We’ve been walking for a little while when I finally realise that I don’t recognise where we are.How big is this place?How the witches have kept a place this large a secret for so long is beyond me. I’m burning with questions, but I hold my curiosity. I was expecting to be led to the huge hall where I met the queen last time, however, as we reach a guarded corridor, I realise I was wrong.

The guards lower their heads in respect when they spot Kano, but I feel their narrowed gazes on me and Star as we pass. I also don’t miss the fact that their hands tighten over their weapons, as if I’m going to turn around and bite one of them or order Star to attack. The urge to mess with them is strong. However, these guys look like the act now, think later types, so it will only get me injured or in trouble. Possibly both.

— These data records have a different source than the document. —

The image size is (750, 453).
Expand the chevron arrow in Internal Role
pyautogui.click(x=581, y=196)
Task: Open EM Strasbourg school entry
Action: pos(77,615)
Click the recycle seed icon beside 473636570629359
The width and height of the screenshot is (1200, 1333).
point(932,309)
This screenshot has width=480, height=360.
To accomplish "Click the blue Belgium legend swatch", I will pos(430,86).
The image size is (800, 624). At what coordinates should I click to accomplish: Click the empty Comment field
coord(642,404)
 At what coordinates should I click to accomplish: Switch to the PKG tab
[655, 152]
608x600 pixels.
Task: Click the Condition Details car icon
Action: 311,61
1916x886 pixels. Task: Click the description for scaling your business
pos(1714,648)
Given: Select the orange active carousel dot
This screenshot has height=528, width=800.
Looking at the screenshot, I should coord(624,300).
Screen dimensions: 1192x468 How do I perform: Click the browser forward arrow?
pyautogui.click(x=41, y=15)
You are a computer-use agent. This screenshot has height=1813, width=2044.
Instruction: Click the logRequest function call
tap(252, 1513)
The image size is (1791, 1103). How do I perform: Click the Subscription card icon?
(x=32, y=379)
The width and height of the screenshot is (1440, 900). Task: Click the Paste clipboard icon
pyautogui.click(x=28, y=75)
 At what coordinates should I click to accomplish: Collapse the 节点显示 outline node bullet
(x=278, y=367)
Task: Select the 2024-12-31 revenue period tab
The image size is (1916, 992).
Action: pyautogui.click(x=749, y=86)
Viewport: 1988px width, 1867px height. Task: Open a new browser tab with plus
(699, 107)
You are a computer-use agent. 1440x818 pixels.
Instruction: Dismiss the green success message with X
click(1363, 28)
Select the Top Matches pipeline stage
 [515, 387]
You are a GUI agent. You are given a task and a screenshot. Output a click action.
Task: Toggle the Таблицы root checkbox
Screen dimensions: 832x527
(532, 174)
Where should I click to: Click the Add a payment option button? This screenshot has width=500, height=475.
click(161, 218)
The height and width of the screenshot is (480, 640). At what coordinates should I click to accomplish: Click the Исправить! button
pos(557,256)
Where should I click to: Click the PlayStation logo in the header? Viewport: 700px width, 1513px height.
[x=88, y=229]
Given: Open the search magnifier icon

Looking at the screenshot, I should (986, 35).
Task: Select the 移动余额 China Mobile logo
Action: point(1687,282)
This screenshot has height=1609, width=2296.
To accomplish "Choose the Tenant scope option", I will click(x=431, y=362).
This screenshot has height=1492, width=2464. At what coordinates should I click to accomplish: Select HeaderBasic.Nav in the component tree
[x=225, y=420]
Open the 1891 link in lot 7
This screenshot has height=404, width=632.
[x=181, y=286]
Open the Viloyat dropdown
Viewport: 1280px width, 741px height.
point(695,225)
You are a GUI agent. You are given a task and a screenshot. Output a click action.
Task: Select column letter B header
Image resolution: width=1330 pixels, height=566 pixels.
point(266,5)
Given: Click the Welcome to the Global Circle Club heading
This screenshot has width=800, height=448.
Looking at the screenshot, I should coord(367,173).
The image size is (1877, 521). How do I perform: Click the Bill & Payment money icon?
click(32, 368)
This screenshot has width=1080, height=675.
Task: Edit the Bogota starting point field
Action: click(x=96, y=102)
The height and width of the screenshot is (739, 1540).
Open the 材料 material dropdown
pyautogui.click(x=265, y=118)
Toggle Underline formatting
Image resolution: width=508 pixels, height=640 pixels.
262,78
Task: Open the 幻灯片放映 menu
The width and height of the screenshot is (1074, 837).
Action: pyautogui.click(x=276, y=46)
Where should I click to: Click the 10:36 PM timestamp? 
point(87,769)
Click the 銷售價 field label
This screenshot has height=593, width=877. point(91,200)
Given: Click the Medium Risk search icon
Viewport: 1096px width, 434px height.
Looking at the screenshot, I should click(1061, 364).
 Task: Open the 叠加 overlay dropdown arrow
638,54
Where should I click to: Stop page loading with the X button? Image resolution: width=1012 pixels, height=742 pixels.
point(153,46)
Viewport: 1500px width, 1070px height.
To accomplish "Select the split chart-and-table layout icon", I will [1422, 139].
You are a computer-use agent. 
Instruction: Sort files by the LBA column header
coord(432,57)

Once we pass the guards, the corridor turns a corner, leading to a single door. Two more guards stand watch, knocking on the door and pushing it open for us to enter. My instincts have the hair on my arms standing on end as a cold chill works its way down my spine. I’ve been taken to the queen’s rooms, I just know it, and from Kano’s expression, I know I’m right.

A private audience with the Queen of Witches. Why am I getting such bad vibes about this? I know I have no other option other than to go in and face her, but my stomach is suddenly churning, and I feel nauseated. Star butts against my leg reassuringly, reminding me I’m not about to face this alone.

My bond tugs in my chest, attempting to pull me towards the door, telling me that Atlas is already waiting in the room. My heart drops to my stomach. Did he go to the queen and tell her what happened earlier? I’m still not sure what caused him to react so strongly earlier and storm out. Kano told me he wasn’t there to discipline me, but he never said that the queen wasn’t going to.

Feeling my hands shake, I ball them into fists to attempt to stop the fine tremor.

“Will you be in there too?” I ask, hating the waver in my voice that gives away my nerves. Reaching for my bonds, I bask in the feeling of having them back, helping me recall the reason I’m here. This is all for them and my pack. I need to get back to them. Using those words as a mantra, I summon the strength and meet Kano’s stare.

“Yes,” he assures me, and for some reason, this actually makes me feel better. Scanning me to make sure I’m ready, he rests his hand on the small of my back and guides me through the doors.

The room is smaller than I expected and has a cosy feel about it. From the couches and bookshelves lining the walls, I’d guess this was some sort of reception room. A door at the back of the room remains closed, and I assume it leads to the rest of the queen’s rooms. A roaring fire entirely fills one of the walls and as I step inside, I’m hit by a wall of heat. There are also no windows, making the space feel dark and mysterious despite the fire and floating lanterns positioned around the room.